* _RECORDED INFORMATION_
----

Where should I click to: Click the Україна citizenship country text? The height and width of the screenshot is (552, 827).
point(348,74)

----

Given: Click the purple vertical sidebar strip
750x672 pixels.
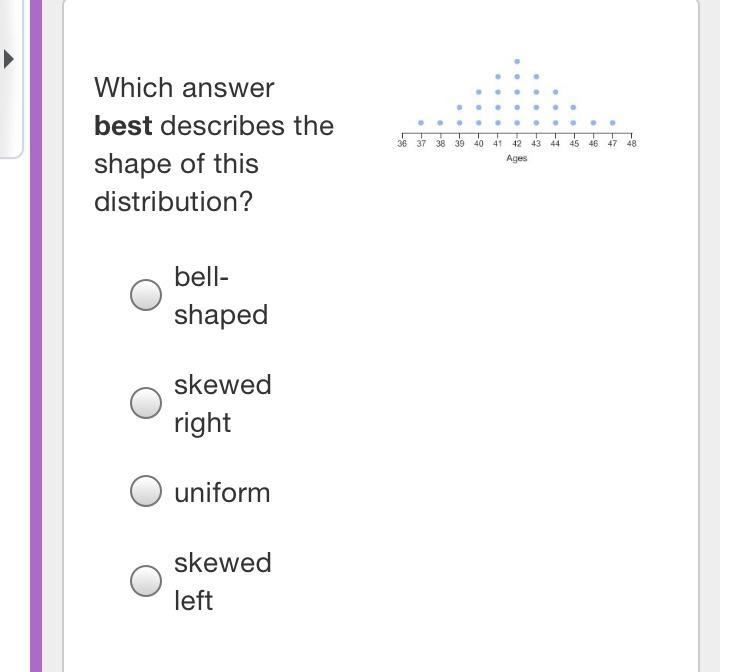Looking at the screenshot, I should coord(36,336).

----

* _WHAT IS EXPECTED_
Format the listing from the line with "Where should I" up to and including the line with "point(348,74)" as a numbered list, leaving out any blank lines.

* _CORRECT RESULT_
1. Where should I click to: Click the Україна citizenship country text? The height and width of the screenshot is (552, 827).
2. point(348,74)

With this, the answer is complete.